WHAT TO WORK ON = Transcribe the records without alteration, covering the stretch from the line containing "Identify the location of segment-value-label: 38,2%." through the line containing "(559, 292).", with both of those lines included. Omit the pictures from your transcription.

DATA EXTRACT =

━━━━

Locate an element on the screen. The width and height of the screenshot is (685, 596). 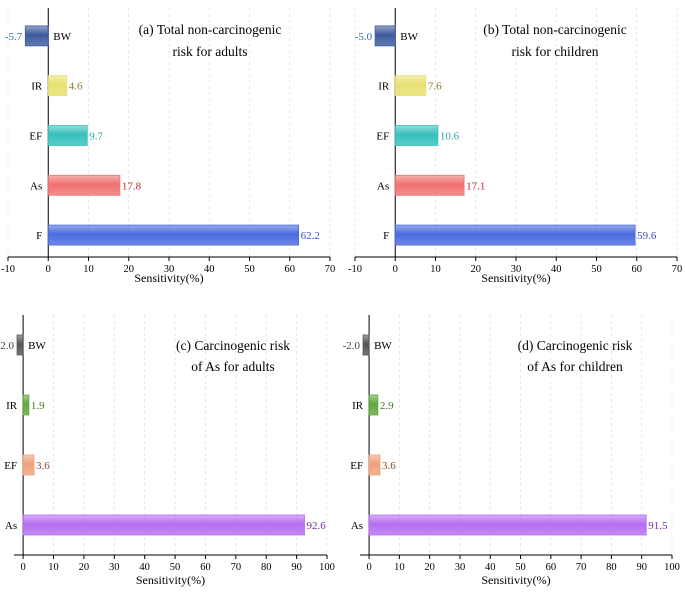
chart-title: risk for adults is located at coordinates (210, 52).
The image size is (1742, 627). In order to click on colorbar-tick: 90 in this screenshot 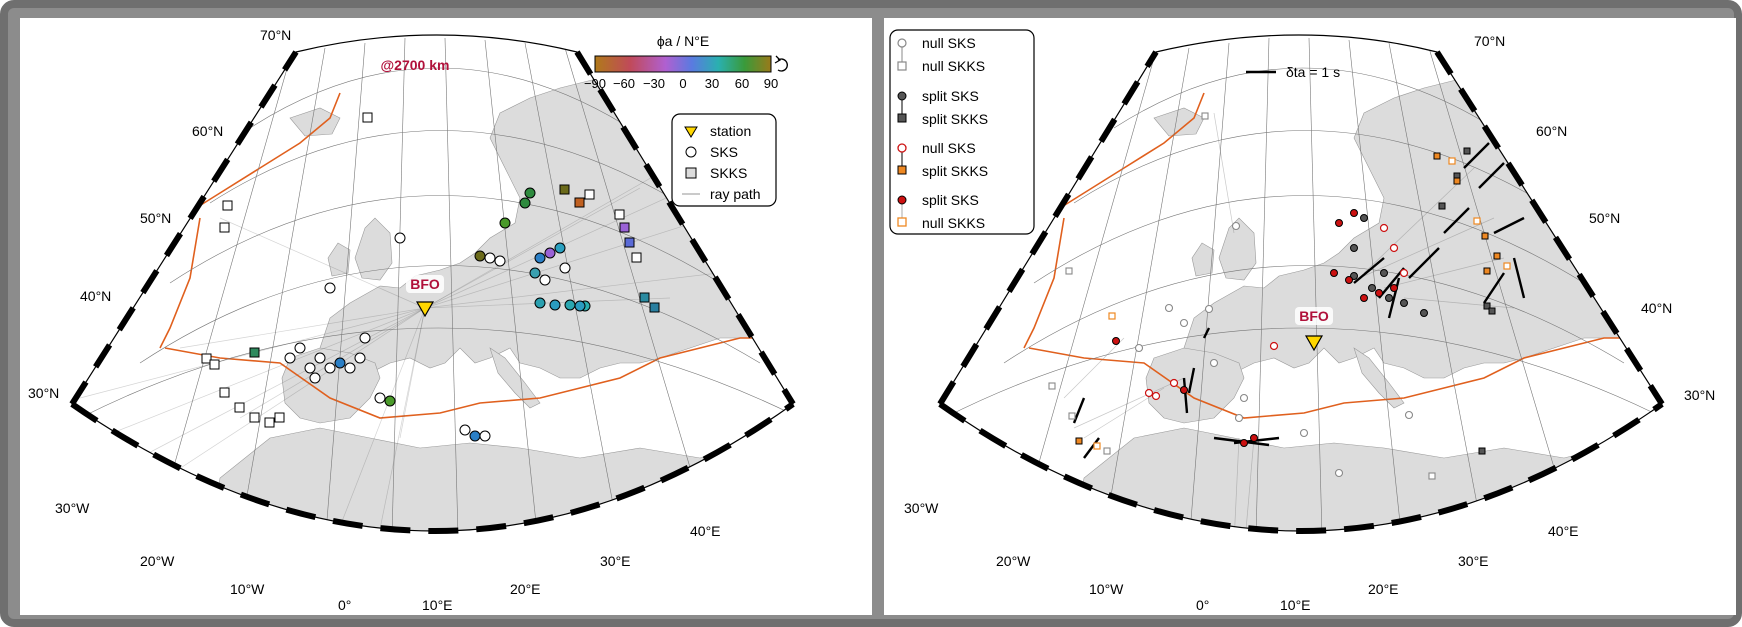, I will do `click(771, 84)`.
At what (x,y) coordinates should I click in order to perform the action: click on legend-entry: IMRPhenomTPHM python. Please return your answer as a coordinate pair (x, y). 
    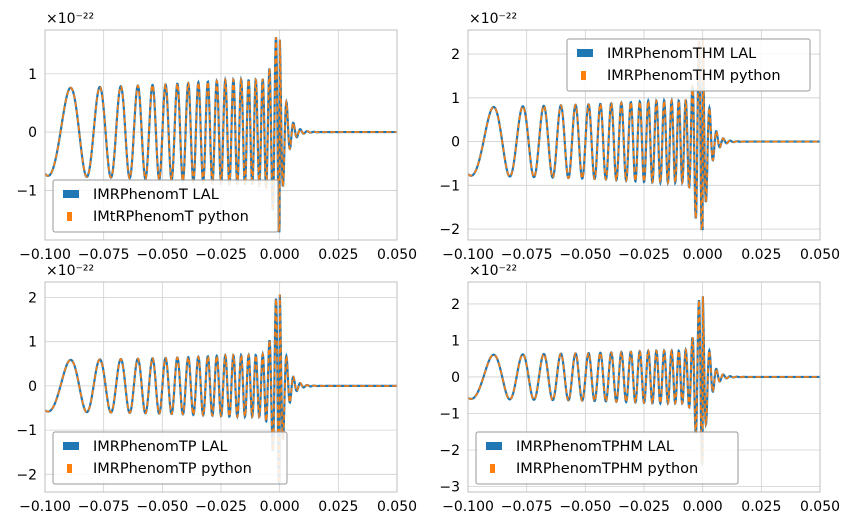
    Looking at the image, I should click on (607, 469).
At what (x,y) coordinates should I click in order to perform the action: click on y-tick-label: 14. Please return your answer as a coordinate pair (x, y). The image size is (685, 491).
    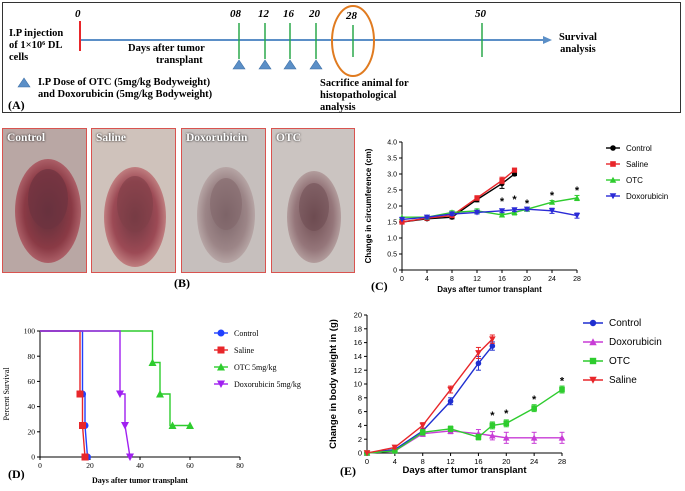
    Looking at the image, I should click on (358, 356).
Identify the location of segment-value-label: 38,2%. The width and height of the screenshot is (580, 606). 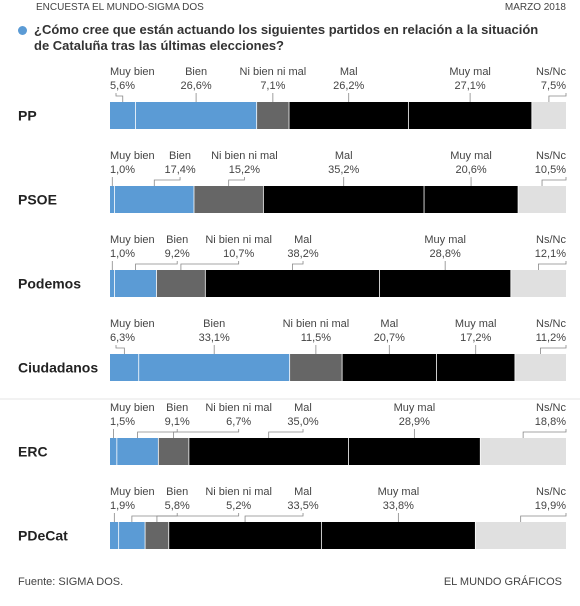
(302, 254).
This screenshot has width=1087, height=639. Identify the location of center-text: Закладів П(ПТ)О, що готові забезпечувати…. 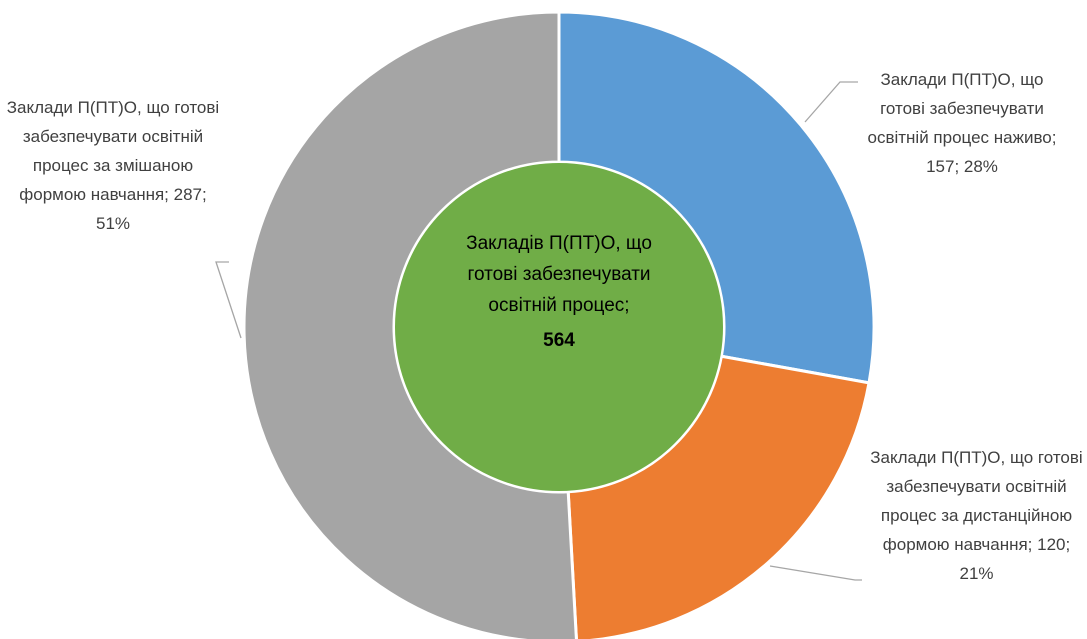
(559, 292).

━━━━

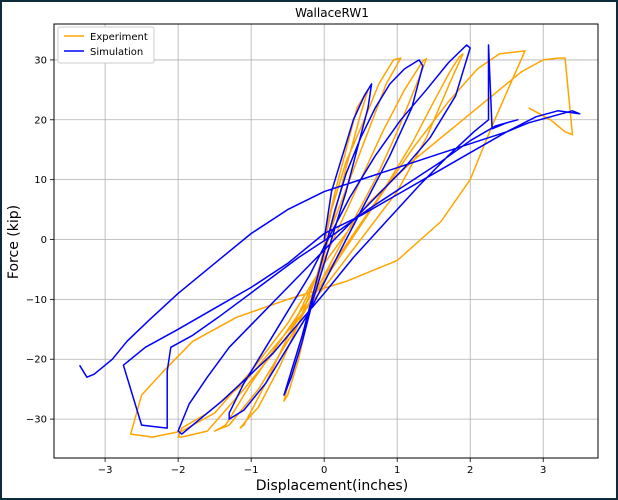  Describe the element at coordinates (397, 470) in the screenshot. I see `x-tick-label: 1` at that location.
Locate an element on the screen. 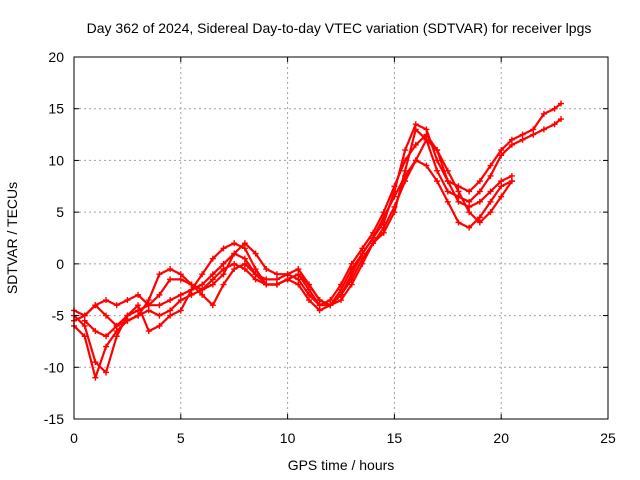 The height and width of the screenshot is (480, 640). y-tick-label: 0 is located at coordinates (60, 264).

━━━━

RESPONSE TO THIS TASK =
Identify the location of segment-value-label: 38,2%. The width and height of the screenshot is (580, 606). 
(302, 254).
This screenshot has width=1087, height=639. Identify the location of center-text: Закладів П(ПТ)О, що готові забезпечувати…. 
(559, 292).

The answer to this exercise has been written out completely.